Willie Miller

Personal information
- Full name: William Miller
- Date of birth: 20 October 1924
- Place of birth: Larkhall, Scotland
- Date of death: 23 May 2005 (aged 80)
- Position: Goalkeeper

Youth career
- Maryhill Harp

Senior career*
- Years: Team / Apps / (Gls)
- 1942–1950: Celtic / 94 / (0)
- 1950–1953: Clyde / 51 / (0)
- 1954–1955: Hibernian / 3 / (0)
- Total:  / 148 / (0)

International career
- 1946–1947: Scotland / 6 / (0)
- 1947–1948: Scottish League XI / 7 / (0)

= Willie Miller (footballer, born 1924) =

Scottish footballer

Willie Miller (20 October 1924 – 23 June 2005) was a Scottish footballer, who played as a goalkeeper for Celtic, Clyde and Hibernian. Miller was capped six times by the Scotland national football team.

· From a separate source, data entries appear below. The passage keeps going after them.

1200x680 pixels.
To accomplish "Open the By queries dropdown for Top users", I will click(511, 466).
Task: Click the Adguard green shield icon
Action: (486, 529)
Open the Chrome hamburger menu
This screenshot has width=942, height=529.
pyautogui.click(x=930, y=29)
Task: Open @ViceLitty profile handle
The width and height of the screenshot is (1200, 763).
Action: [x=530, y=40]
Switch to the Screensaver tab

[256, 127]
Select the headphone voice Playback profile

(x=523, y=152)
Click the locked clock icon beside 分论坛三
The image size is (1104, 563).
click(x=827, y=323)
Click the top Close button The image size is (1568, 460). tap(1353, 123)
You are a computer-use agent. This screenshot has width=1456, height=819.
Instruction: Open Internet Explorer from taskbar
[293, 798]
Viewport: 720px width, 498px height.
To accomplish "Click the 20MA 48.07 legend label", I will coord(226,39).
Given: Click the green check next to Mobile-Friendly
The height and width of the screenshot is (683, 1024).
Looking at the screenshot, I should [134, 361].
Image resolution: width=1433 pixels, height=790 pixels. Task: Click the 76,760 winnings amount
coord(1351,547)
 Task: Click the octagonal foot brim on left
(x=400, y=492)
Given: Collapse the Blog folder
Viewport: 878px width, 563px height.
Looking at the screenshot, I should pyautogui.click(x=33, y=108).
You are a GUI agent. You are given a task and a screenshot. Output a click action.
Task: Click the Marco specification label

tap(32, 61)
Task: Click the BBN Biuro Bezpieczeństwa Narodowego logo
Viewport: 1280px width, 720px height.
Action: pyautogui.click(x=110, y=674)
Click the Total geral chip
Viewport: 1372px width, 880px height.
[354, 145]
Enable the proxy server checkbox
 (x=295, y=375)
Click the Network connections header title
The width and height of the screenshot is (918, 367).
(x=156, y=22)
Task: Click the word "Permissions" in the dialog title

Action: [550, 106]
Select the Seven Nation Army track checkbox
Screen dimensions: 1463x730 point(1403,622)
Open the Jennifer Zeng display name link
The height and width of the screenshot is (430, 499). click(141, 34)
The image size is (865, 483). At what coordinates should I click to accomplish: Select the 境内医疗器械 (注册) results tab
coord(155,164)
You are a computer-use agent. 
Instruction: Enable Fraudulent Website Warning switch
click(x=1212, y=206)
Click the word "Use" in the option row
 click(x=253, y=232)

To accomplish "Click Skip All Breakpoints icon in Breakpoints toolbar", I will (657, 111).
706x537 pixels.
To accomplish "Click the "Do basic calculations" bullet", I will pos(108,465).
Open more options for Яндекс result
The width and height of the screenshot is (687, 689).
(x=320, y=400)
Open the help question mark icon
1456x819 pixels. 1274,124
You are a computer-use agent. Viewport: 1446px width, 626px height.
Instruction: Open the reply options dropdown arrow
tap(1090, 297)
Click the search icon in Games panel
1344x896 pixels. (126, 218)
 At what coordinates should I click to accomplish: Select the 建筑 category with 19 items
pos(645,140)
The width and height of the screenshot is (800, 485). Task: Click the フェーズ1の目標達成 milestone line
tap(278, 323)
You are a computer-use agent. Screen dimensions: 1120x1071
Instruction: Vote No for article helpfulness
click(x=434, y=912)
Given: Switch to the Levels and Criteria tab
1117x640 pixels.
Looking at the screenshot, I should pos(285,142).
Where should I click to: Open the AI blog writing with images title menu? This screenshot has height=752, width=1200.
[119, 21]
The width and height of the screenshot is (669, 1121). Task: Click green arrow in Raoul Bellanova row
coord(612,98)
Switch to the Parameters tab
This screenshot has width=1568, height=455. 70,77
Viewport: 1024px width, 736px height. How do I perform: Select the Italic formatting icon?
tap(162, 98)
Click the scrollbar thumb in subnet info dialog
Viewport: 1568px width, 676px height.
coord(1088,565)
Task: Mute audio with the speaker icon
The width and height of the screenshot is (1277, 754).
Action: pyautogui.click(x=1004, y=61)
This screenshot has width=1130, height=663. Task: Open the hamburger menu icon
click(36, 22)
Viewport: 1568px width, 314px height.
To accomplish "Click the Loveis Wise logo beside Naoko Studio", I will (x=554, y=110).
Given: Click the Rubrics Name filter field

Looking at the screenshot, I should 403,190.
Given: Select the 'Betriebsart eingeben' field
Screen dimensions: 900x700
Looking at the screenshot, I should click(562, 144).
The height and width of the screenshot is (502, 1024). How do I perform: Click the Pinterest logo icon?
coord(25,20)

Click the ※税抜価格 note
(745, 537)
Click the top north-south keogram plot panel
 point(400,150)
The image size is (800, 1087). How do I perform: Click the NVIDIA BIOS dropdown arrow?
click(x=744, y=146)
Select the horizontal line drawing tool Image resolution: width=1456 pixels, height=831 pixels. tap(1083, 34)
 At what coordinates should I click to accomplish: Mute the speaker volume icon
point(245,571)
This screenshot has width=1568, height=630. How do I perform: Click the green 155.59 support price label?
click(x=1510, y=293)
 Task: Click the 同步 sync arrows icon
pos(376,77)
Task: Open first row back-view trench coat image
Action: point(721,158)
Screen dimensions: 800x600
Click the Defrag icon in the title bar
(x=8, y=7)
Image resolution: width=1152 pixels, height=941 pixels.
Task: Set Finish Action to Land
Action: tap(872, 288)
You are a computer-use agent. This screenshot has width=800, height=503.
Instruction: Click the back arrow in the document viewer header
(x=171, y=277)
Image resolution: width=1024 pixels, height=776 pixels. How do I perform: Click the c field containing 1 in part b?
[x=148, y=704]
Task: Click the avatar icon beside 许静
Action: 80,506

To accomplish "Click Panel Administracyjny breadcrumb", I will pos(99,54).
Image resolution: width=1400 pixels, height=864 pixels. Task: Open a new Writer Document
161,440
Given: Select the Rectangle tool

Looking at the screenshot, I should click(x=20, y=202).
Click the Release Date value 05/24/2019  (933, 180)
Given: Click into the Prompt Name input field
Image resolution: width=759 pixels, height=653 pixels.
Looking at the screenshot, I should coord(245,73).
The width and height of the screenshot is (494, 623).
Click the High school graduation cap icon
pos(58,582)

Miller was signed by Celtic in May 1942, and made his debut in the following August, aged just 17. He remained at Celtic Park until 1950, but he won no medals. On the resumption of international football after the Second World War, Miller was first choice for Scotland. He also represented the Scottish League XI seven times between March 1947 and November 1948.

In 1950 he moved across the city to Clyde, and had two good seasons before being dropped from the team. Miller left Clyde in November 1953, and after a few months out of football, signed for Hibernian. He was used as reserve cover, however, and only made three league appearances before retiring from the game in 1955.